Filmmaker: You've said that you're a movie maniac, so what were you influences for this film? You talked about paranoia and the thrillers of the 70s come to mind, especially those of Alan J. Pakula.

Tykwer: Pakula obviously is probably the quintessential filmmaker for what we would call the paranoia drama. Even though it's not so obviously politically related, even a film like Klute has that vibe where there's an uncertainty. There's a feeling that Jane Fonda's being looked at, there's companies and places that look so starkly cold and corporate, and there's human beings at the center of it that are just victims with no knowledge. That is the concept that drives all these movies, The Parallax View, All the President's Men, and I just believe that these films have some qualities that make them kind of timeless. You see All the President's Men today, and it's an amazing film because it's so intense and it takes the audience as serious partners in understanding and investigating this case. And there's other films like The Conversation, which is one of my favorites of Coppola. A very, very important film for me in particular relation to The International was Marathon Man, again more a film that focuses on the thriller than the paranoia, but still there's a company that's called “The Company” that works beyond the CIA or within the CIA – you don't really understand – and it all represents this kind of fear system that people obviously found a lot of truth in. It represented a contemporary fear, but it's now transformed into global economy representing this, much more our daily life being controlled by them than by the secret services. But I must insist that it's been a European film generation that we were relating to as much as an American, as there were filmmakers in the 70s like Francesco Rosi and a French director called Henri Verneuil who really did contribute very much to this genre and who had a strong influence on the filmmaking here.
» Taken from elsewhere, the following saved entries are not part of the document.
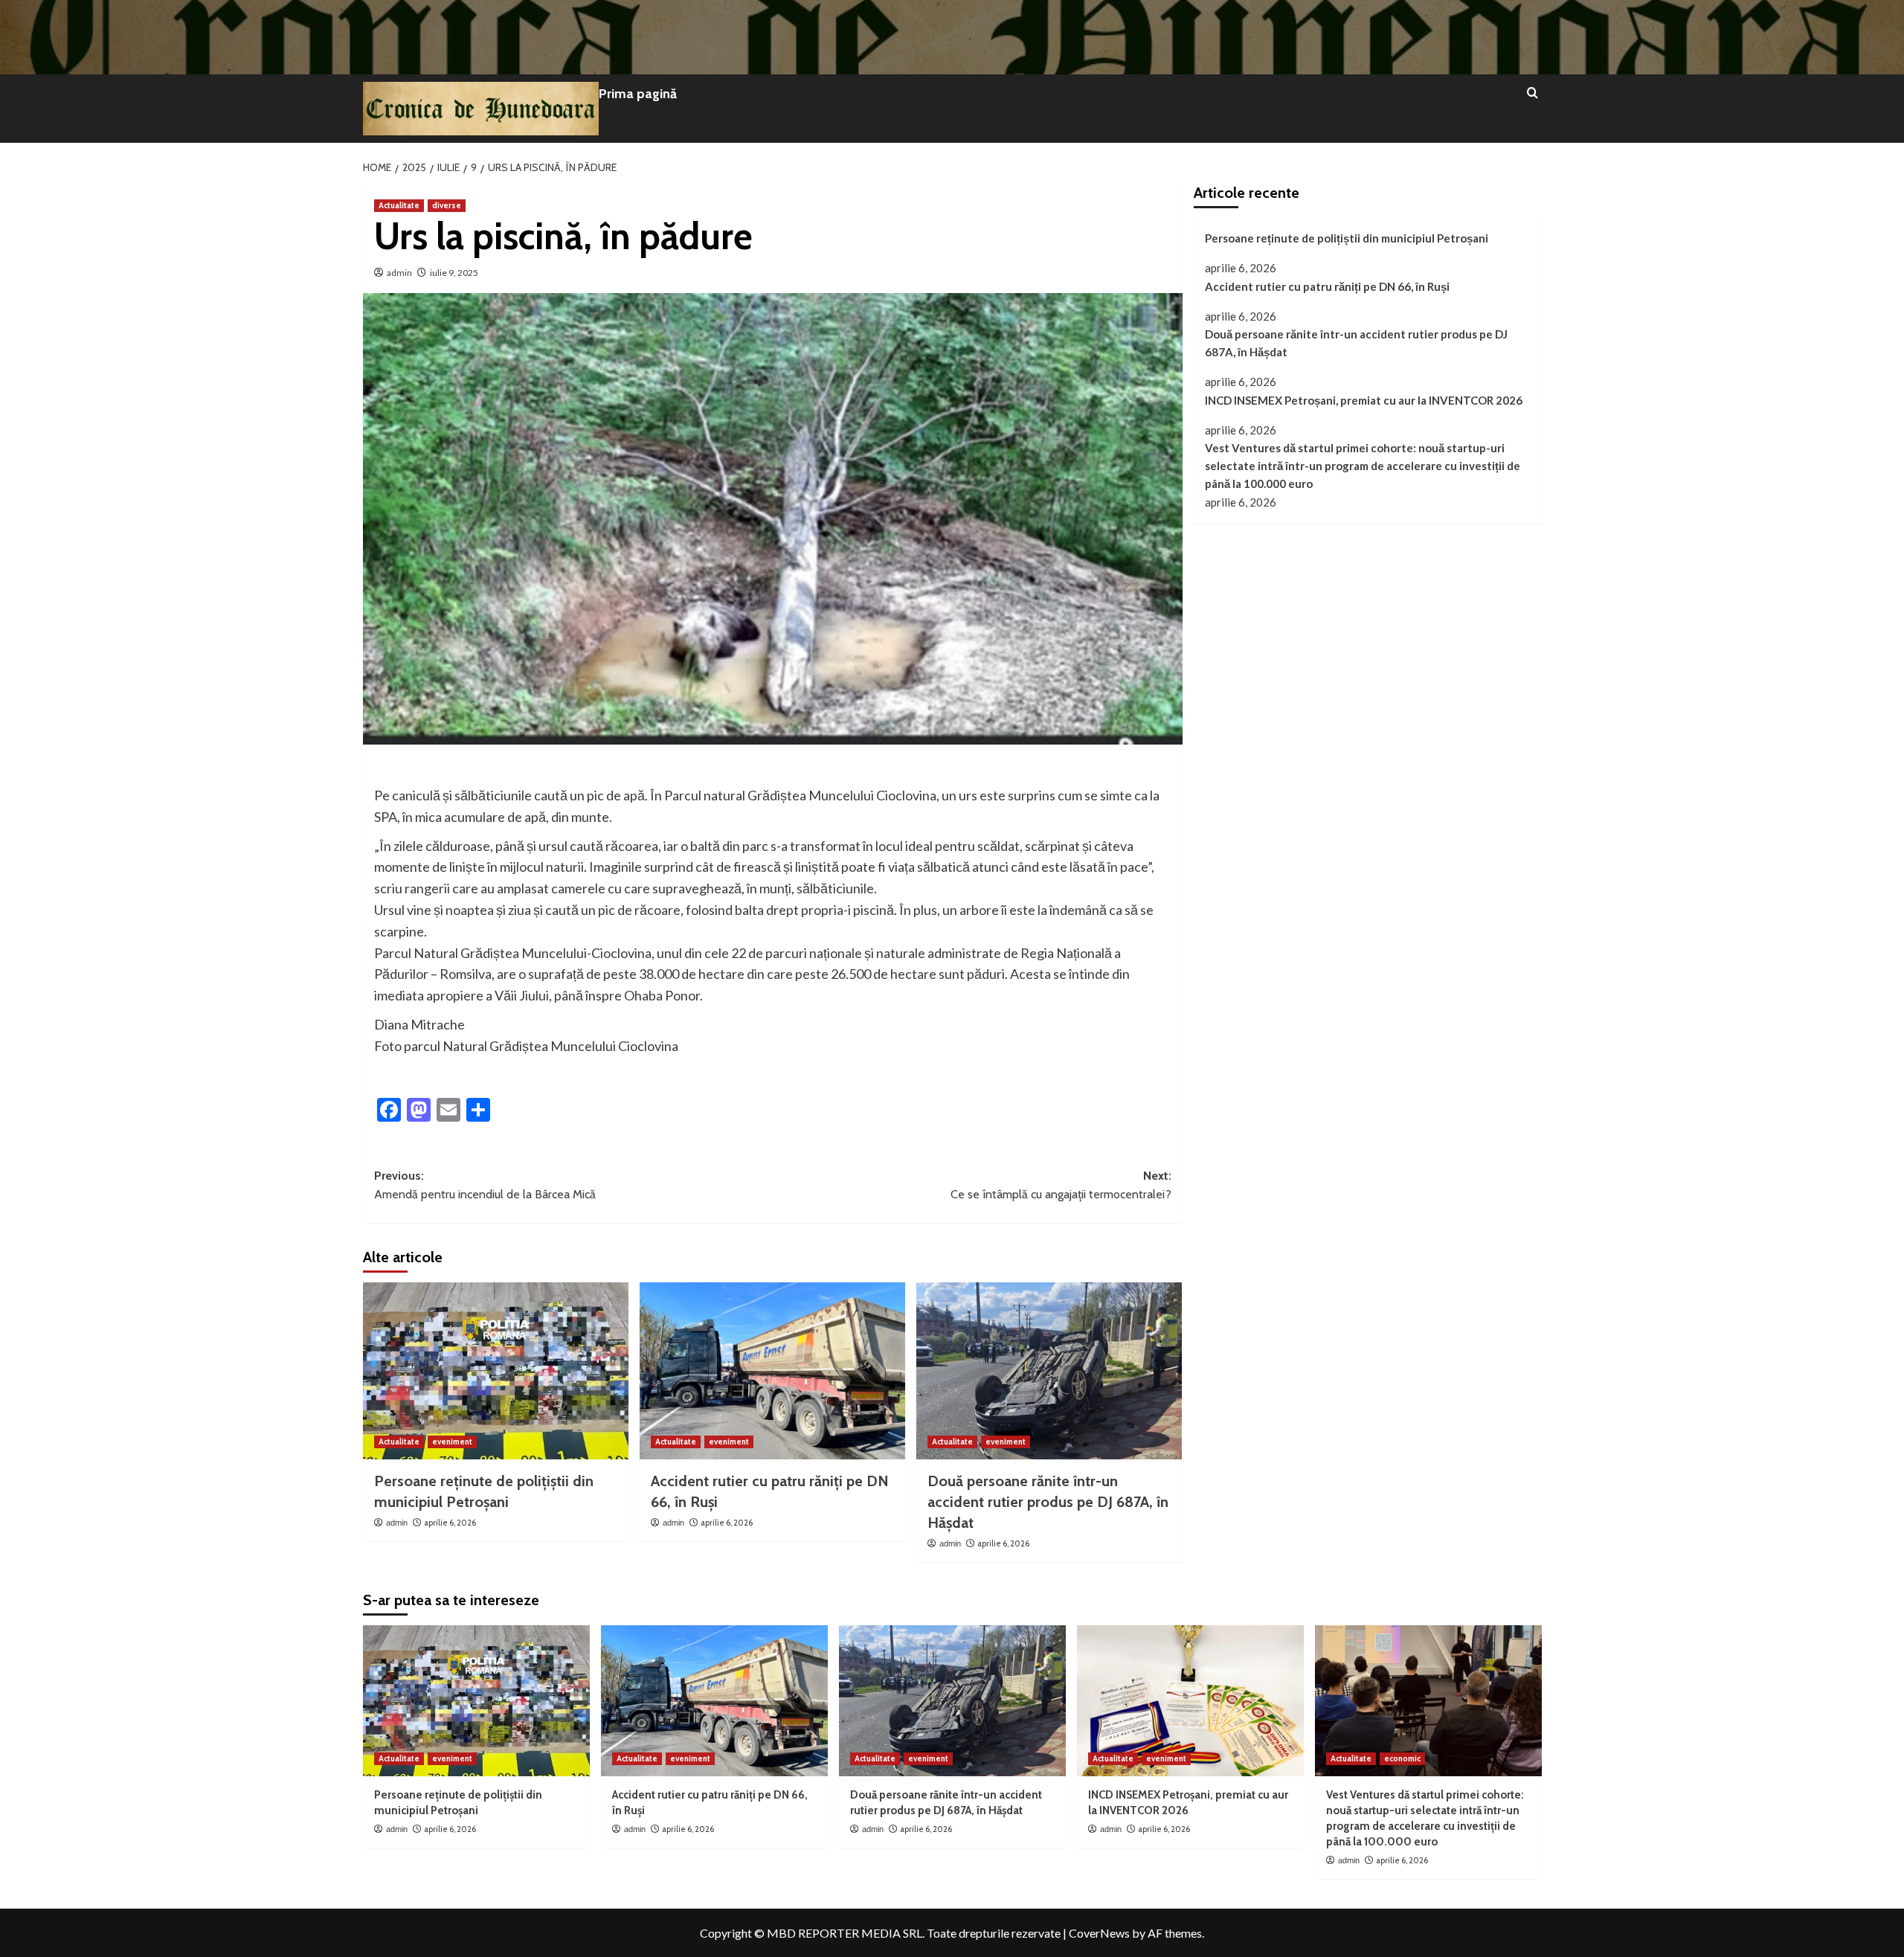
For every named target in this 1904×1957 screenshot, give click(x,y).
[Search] (1532, 93)
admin (399, 272)
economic (1402, 1758)
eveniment (452, 1441)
Filmmaker: You shot the film mostly in Germany, and there's a fair amount of German money in the film so do you view this as being a German film or a Hollywood film?
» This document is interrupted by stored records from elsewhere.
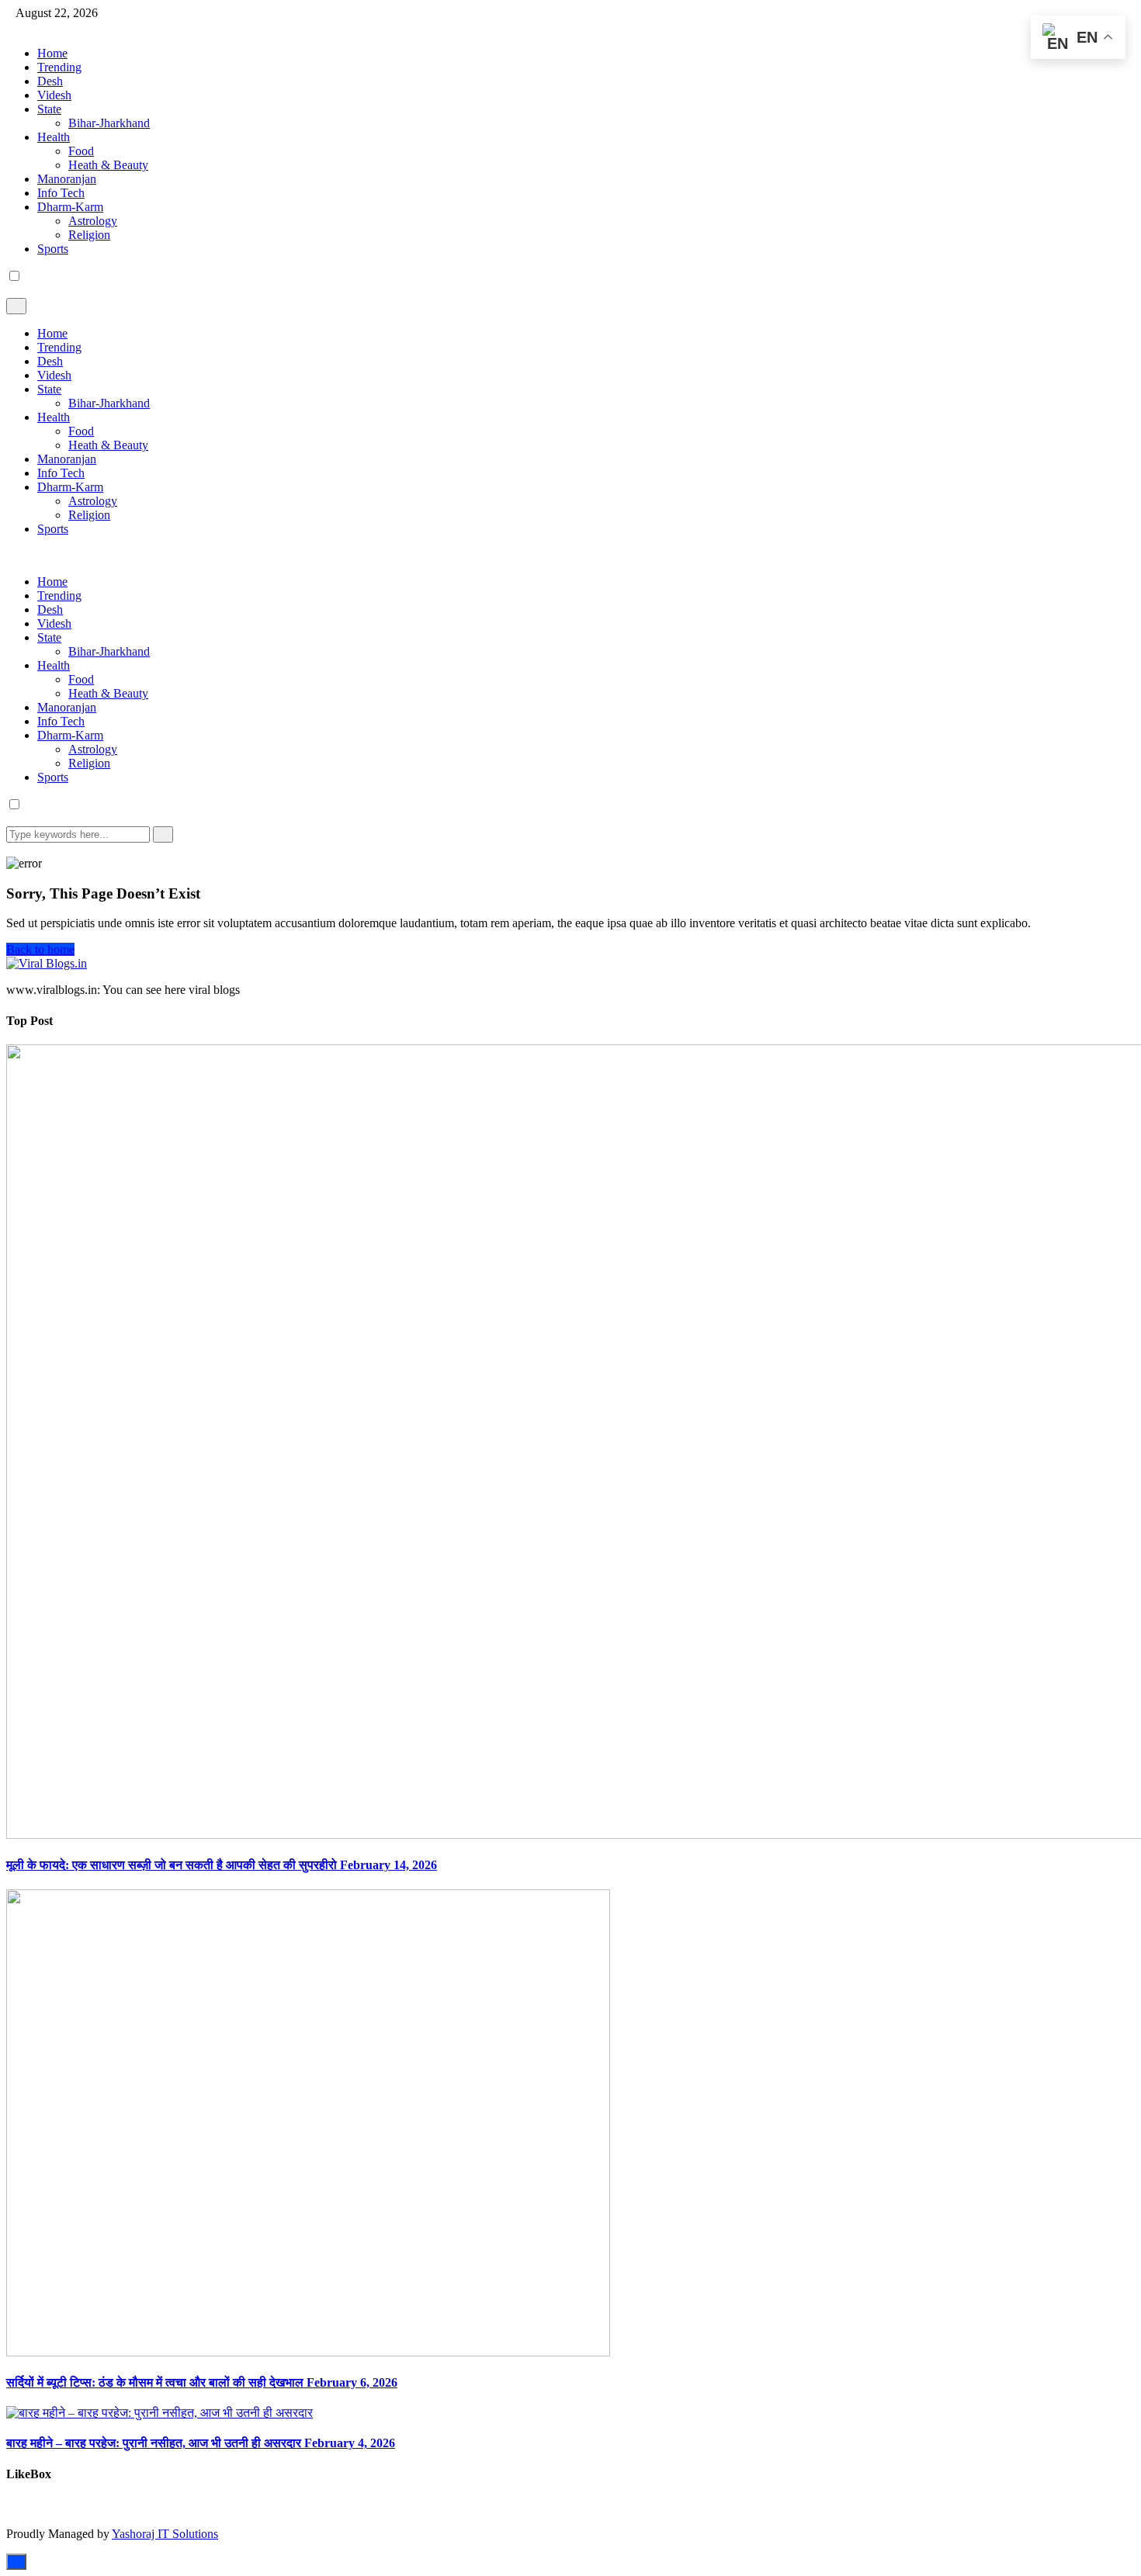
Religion (89, 234)
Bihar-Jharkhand (109, 123)
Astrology (92, 220)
Tykwer: It's a Hollywood film because it's a studio picture. I mean, 90% of the budget comes from Sony. There's some support from the German funding [bodies], which just happens when you spend that much money in Germany. And, of course, it gives me the opportunity to really work within my filmmaking system that I have individually developed to create a very particular style and to work within that group that I believe is inextricable from me. I don't actually exist as a filmmaker without the cinematographer Frank Griebe or the production designer Uli Hanisch or the editor Mathilde Bonnefoy, or the composers that I always work with. It's a very close family that creates these movies that try to be very identifiable in their language. If a studio like Sony approaches you, they know this is something that supports what they are looking for, because they are looking for a particular vision from somebody like me. They wouldn't want me to deliver something that at the end is not stylish or identifiable.

Filmmaker: Your last couple of films have been studio pictures, so do you see yourself now as a Hollywood director?

Tykwer: I don't really know what that is. I mean, I'm a filmmaker with a particular vision and a family of creative partners that I stick with and honestly I don't really care where the money comes from as long as I feel protected by the people who give it to me. And I was very protected in this case. I don't have any of the usual stories that you hear from filmmakers when they get involved with a studio. There's not a single moment in the film that I had to compromise on because they wanted something else than I did. I think from the start they knew what they were looking for and as long as they felt I was doing my best to deliver the particular vision that I'm able to create, they were happy.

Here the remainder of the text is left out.